The covered entity must implement certain safeguards, "standards" that describe the risk, and "implementation specifications" that describe the countermeasures. Each implementation specification is either "required" or "addressable". Addressable specifications must be met if the countermeasure is reasonable for a particular risk.
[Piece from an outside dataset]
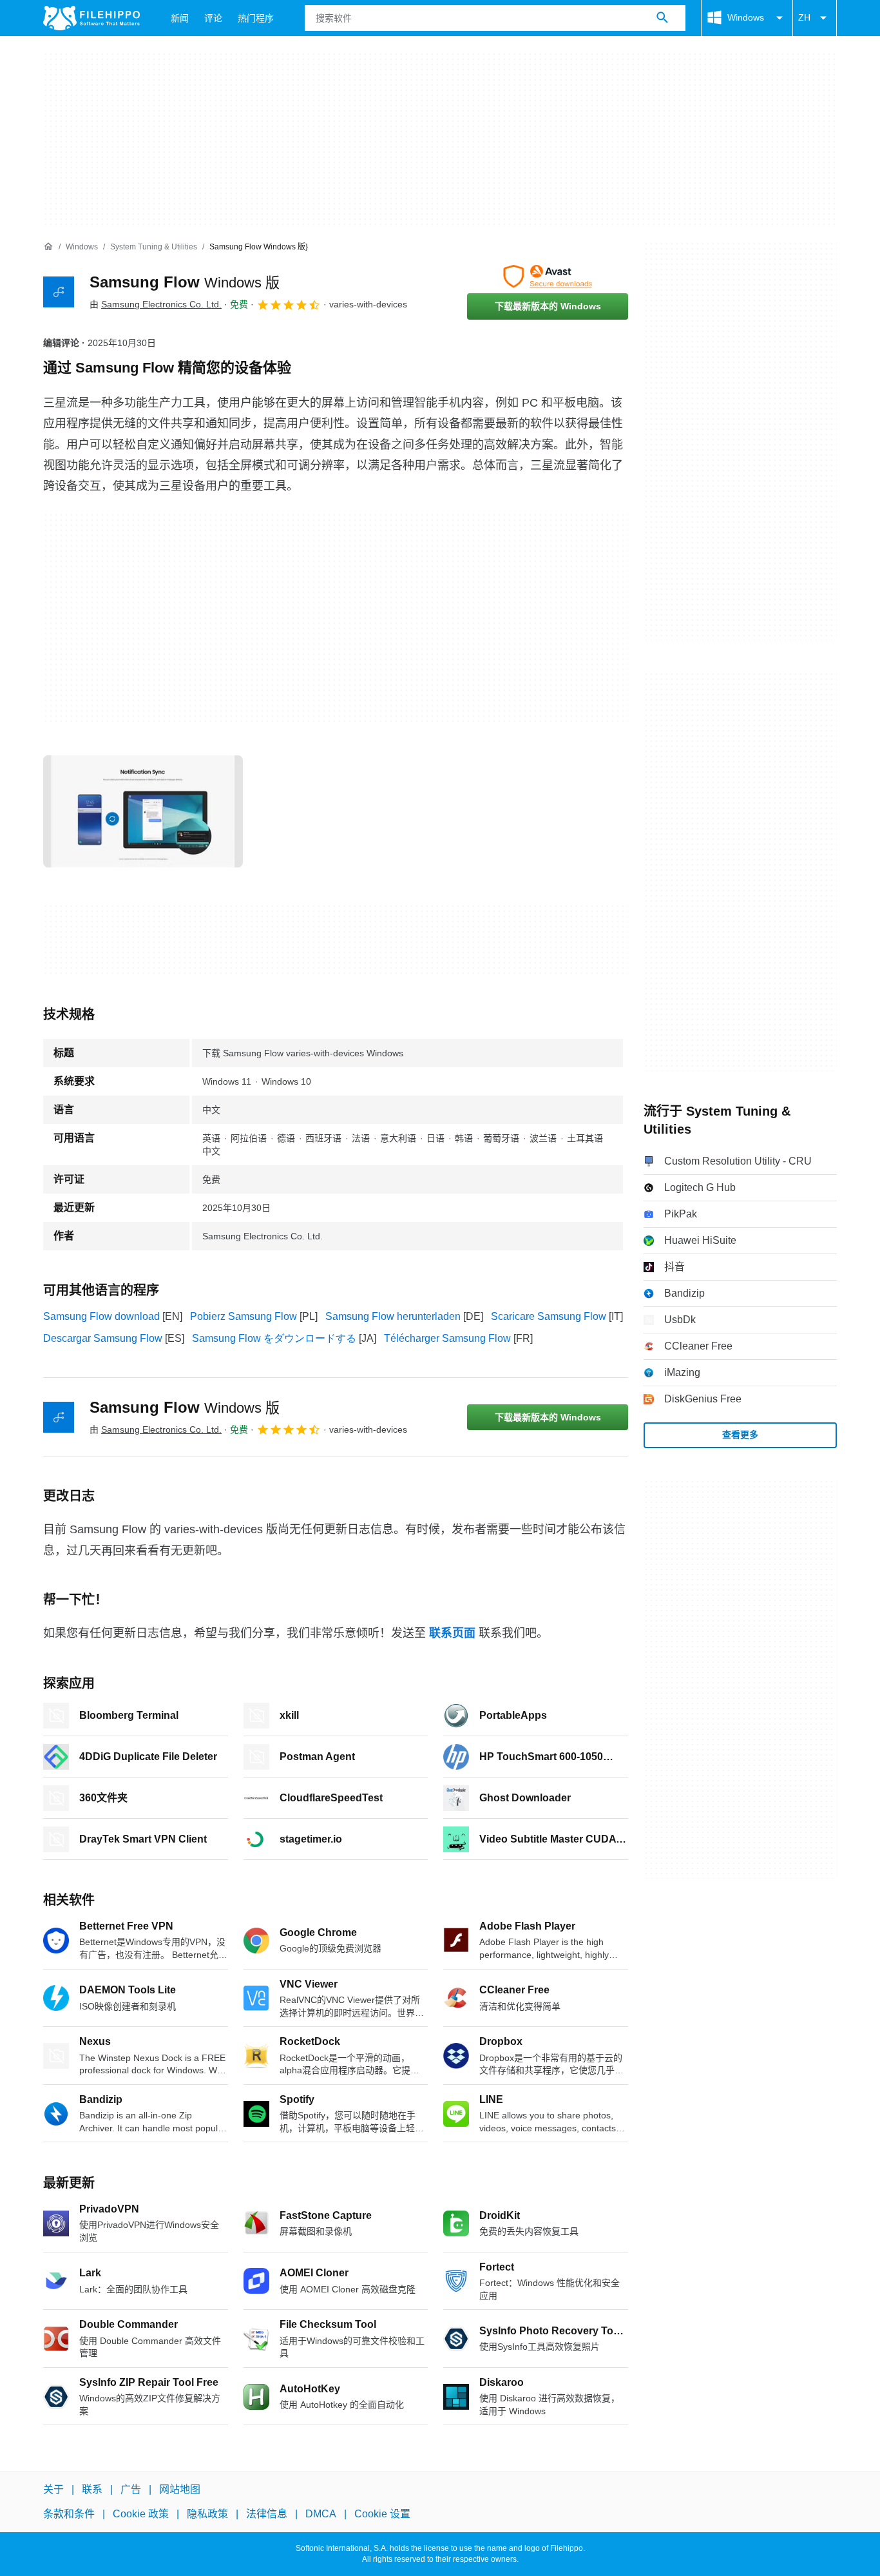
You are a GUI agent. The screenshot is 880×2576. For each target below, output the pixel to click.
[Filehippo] (91, 18)
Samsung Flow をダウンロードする (274, 1338)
The following "Security Standards Matrix" lists most of the standards, their implementation specifications and whether the specification is required or addressable:
Physical Safeguards are physical measures, policies, and procedures to protect a covered entity's electronic information systems and related buildings and equipment from natural and environmental hazards, and unauthorized intrusion.
Physical Safeguards
Standards | Sections | Implementation Specifications (R)=Required, (A)=Addressable | |
Facility Access controls | 164.310(a)(1) | Contingency Operations | (A) |
Facility Security Plan | (A) | ||
Access Control and Validation Procedures | (A) | ||
Maintenance Records | (A) | ||
Workstation Use | 164.310(b) | (R) | |
Workstation Security | 164.610(c) | (R) | |
Device and Media Controls | 164.310(d)(1) | Disposal | (R) |
Media Re-use | (R) | ||
Accountability | (A) | ||
Data Backup and Storage | (A) |
Technical Safeguards mean the technology, policies and procedures that protect electronic protected health information and control access to it.
Technical Safeguards
Standards | Sections | Implementation Specifications (R)=Required, (A)=Addressable | |
Access control | 164.312(a)(1) | Unique User Identification | (R) |
Emergency Access Procedure | (R) | ||
Automatic Logoff | (A) | ||
Encryption and Decryption | (A) | ||
Audit Controls | 164.312(b) | (R) | |
Integrity | 164.312(c)(1) | Mechanism to Authenticate Electronic Protected Health Information | (A) |
Person or Entity Authentication | 164.312(d) | (R) | |
Transmission Security | 164.312(e)(1) | Integrity Controls Encryption | (A) (A) |
Administrative Safeguards are administrative actions, policies and procedures to manage the selection, development, implementation and maintenance of security measures to protect electronic protected health information and to manage the conduct of the covered entity's workforce in relation to the protection of that information.
Administrative Safeguards
Standards | Sections | Implementation Specifications (R)=Required, (A)=Addressable | |
Security Management Process | 164.308(a)(1) | Risk Analysis | (R) |
Risk Management | (R) | ||
Sanction Policy | (R) | ||
Information System Activity Review | (R) | ||
Assigned Security Responsibility | 164.308(a)(2) | (R) | |
Workforce Security | 164.308(a)(3) | Authorization and/or Supervision | (A) |
Workforce Clearance Procedure | (A) | ||
Termination Procedures | (A) | ||
Information Access Management | 164.308(a)(4) | Isolating Health care Clearinghouse Function | (R) |
Access Authorization | (A) | ||
Access Establishment and Modification | (A) | ||
Security Awareness and Training | 164.308(a)(5) | Security Reminders | (A) |
Protection from Malicious Software | (A) | ||
Log-in Monitoring | (A) | ||
Password Management | (A) | ||
Security Incident Procedures | 164.308(a)(6) | Response and Reporting | (R) |
Contingency Plan | 164.308(a)(7) | Data Backup Plan | (R) |
Disaster Recovery Plan | (R) | ||
Emergency Mode Operation Plan | (R) | ||
Testing and Revision Procedure | (A) | ||
Applications and Data Criticality Analysis | (A) | ||
Evaluation | 164.308(a)(8) | (R) | |
Business Associate Contracts and Other Arrangement | 164.308(b)(1) | Written Contract or Other Arrangement | (R) |
The Security Rule officially takes effect on April 21, 2005, but may have a more immediate impact. The HIPAA Privacy Rules go into effect on April 14, 2003, and require implementation of "appropriate administrative, technical and physical safeguards" for all protected health information. To determine "appropriate safeguards," it is best to look to the Security Rule now to determine the necessary protection of electronic health information.